I would try registering unhandled error handlers in your JS: https://developer.mozilla.org/en-US/docs/Web/API/Window/unhandledrejection_event and https://developer.mozilla.org/en-US/docs/Web/API/Window/error_event - and using those to show a message to the user that the tab has crashed so they can reload it. You should also log the error to your server by POSTing it to some endpoint that will record it. Having this is generally good practice since bugs in your application could produce unhandled errors with no UI feedback (even if this particular case isn't a bug in your application).

You could potentially auto-reload the tab as a short-term fix here, but I don't advise doing that unless absolutely necessary - it would make troubleshooting some types of problem harder and might also mean users stop reporting certain types of bugs. Also if you decide to do auto-reload, note that the 'error' event can fire for things other than script errors, so you'll need to make sure you're not auto-reloading when (for example) an image fails to load from your CDN.

carlbm commented 2 years ago

What's the best way to get in touch? I can give you the URL of the website? Or I can send you the project

kg commented 2 years ago

What's the best way to get in touch? I can give you the URL of the website? Or I can send you the project

If you don't want every person who views this bug to have the link, you can email it to me at kagadd@microsoft.com and I will forward it to the dotnet contributors who work on wasm/blazor.

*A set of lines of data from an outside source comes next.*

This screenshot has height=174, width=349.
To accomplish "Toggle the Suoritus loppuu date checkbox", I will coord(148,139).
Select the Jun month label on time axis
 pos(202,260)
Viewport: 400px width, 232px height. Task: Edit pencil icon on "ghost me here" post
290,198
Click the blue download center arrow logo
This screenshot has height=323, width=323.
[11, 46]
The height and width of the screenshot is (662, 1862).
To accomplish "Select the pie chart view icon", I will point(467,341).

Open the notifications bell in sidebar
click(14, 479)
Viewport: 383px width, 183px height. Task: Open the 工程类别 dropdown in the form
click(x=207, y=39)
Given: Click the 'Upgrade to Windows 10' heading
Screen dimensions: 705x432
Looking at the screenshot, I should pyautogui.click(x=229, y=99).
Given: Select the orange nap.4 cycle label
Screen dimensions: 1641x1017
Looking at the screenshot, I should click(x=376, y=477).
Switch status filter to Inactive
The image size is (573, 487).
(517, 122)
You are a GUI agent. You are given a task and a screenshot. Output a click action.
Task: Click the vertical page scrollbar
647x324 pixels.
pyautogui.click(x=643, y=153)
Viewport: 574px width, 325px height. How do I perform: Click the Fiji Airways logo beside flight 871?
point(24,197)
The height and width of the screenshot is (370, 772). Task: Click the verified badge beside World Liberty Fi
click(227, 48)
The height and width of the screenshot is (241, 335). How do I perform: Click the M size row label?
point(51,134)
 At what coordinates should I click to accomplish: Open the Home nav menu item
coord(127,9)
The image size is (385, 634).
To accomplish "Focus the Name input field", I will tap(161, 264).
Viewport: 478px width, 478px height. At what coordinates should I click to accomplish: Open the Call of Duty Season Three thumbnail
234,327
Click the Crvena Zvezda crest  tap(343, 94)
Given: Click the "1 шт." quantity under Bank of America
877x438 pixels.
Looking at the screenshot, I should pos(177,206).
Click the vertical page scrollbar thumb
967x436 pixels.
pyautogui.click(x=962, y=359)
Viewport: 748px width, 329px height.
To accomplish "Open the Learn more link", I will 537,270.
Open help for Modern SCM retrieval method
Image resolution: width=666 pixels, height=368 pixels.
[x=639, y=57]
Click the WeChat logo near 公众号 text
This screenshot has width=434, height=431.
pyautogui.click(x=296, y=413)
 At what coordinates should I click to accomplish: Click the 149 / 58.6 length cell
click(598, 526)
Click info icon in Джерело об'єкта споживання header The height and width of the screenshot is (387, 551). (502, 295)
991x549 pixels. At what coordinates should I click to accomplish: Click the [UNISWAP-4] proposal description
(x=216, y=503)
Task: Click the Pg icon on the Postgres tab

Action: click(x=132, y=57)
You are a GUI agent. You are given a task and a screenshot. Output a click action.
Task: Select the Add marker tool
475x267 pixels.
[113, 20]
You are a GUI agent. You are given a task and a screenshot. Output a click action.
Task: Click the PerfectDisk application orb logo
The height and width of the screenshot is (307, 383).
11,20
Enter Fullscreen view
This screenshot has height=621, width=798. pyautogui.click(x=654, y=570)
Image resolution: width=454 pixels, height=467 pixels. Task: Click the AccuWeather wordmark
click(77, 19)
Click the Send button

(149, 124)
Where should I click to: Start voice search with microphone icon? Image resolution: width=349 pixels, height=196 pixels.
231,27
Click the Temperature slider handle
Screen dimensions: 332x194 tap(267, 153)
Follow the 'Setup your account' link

carlbm commented 2 years ago

I've removed the following packages and the issue seems to have gone:

<PackageReference Include="Grpc.Net.Client.Web" Version="2.41.0" />
<PackageReference Include="Grpc.Net.Client" Version="2.41.0" />
<PackageReference Include="protobuf-net.NodaTime" Version="3.0.101" />

I'm busy making the application work, but based on the above I should be able to put together a minimal sample at some point soon

I'll add @JamesNK too in case he has any insight or knows about any issues with blazor wasm

Thanks for your help so far @kg

kg commented 2 years ago

Glad to hear you found a workaround! Based on the involvement of Grpc.Net.Client, it's possible it could be touching a bug in our websocket stack, so it would still be worthwhile to have a minimal sample so we can try to identify whether it's a bug in the runtime.

JamesNK commented 2 years ago

I’ve never heard of this bug before.

FYI Grpc.Net.Client doesn’t use websockets. Network calls use HttpClient (which uses fetch internally).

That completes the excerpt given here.